This exhibition explores the rich and varied links between Australian visual artists and the Australian literary world with a particular emphasis on poetry.

'avoiding myth & message: Australian artists and the literary world' is primarily an MCA collection-based project, augmented by selected loans from artists and local collections. The exhibition looks at some of the major themes within the Australian literary and visual traditions and considers where the two streams of creativity overlap: the landscape/interior, text and image, urban life, politics and the personal. The exhibition also includes ephemera, publications and media-based works produced by artists and publishers.

It explores artists who work or have worked in an illustrative mode; artists who use words and texts within their work; and practitioners who adopt a more poetic, narrative-based approach inspired by literature's ability to create a visual world based on language.

'avoiding myth & message' has its beginnings in the early 1970s where the intermingling of figures from the visual and poetic world was much more fluid than in the contemporary scene. The exploratory and innovative nature of art and workshop spaces in Sydney such as Inhibodress (an artist-run space initiated by Tim Johnson, Peter Kennedy and Mike Parr in 1970) and later the Tin Sheds (an art workshop complex attached to the University of Sydney), provided a supportive environment for the intersection of theory, art, music, performance and poetry.

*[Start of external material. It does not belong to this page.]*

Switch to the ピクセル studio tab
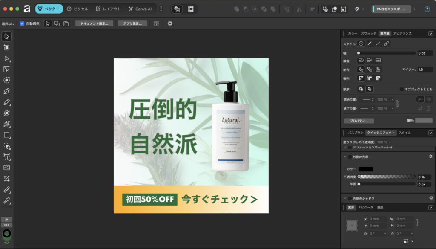Screen dimensions: 436x249 [x=77, y=9]
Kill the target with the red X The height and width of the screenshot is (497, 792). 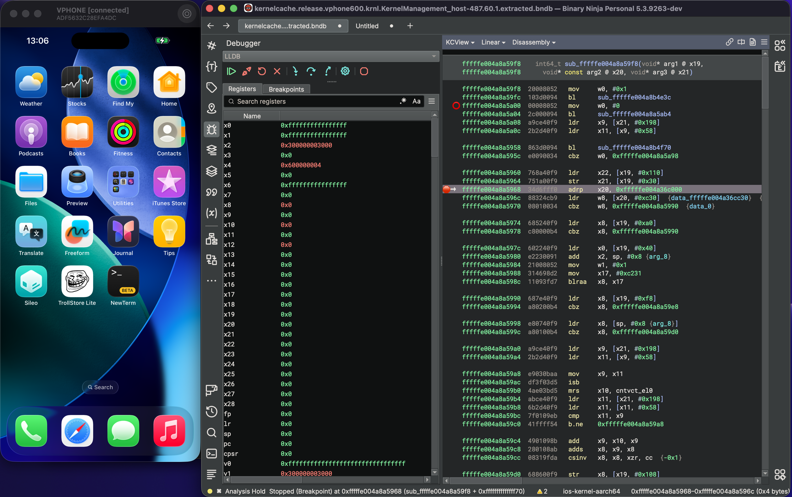coord(277,71)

Two works from this period by Mike Parr, 'Wall Definition' (1971) and the seminal conceptual artist's book, 'Black Box of Word Situations' (1971–91), will be displayed as they were in Inhibodress when first exhibited. Later key collaborative bookworks and journals such as 'Assembly Book', 'Magic Sam', 'Surfers Paradise' and 'Cocabola' will be included, as well as individual writer and artists' texts and publications, performance footage and works that trace the emergence of feminist, multicultural and gay voices within the literary and artistic scenes. This historical section will also include a number of texts reproduced straight onto the wall, as well as works by major figures within the Australian literary and artistic worlds, such as Tim Johnson, John Forbes, Tim Burns, Anna Couani, Vicki Viidakis, John Tranter, Pam Brown and Micky Allan.

A series of works will look at the influence of concrete poetry: a fusion of text and image, treating words, letters, punctuation and textual formatting as the medium of the work itself. Works can be resolved on the page; on the wall such as the work iz az ez oz (2008) by Melbourne-based concrete poetry pioneer Pi O; or in the case of the work by Christopher Dean 'Concrete poetry' (after Rudi Krausmann 1975) (1996 - 2009), on the floor. Its political potency is highlighted in Vernon Ah Kee's video, 'whitefellanormalblackfellame' (2004) and vinyl wall piece Many lies (2004) which has been specially reconfigured for the exhibition cascading down an 11 metre wall. Its more whimsical potential is addressed by Richard Tipping's 'Sydney Morning' folio (1989 - 94) covering over 25 years of work. A major reflector work by Rosalie Gascoigne 'Tiger Tiger' (1987) is also included, her collaged use of text sourced from reflective road side signage depicting a sort of 'stammering concrete poetry' .


The exhibition also includes a number of works by younger artists such as Patrick Hartigan whose work 'My Neighbour is a Painter' (2006–07) documents through text and objects the struggles of a neighbour who takes up weekend painting. Sandra Selig is represented by 'Surface of Change' (2007), a work created using pages from a children's science book that have had words removed, leaving a new kind of poetry; and the author/zinester Vanessa Berry who over a 12 year career has created over 120 zines, culminating in 2007 with the publication of her book 'Strawberry Hills Forever'. Of particular note is the inclusion of a recent gift to the MCA Collection, 'PORTRAIT OF MICHAEL DRANSFIELD' (2004–05) by Shaun Gladwell.

Public programs are an integral part of the exhibition and many of the works have a performative or interactive component. The project will also include poetry readings and a repeat of the successful MCA zine fair.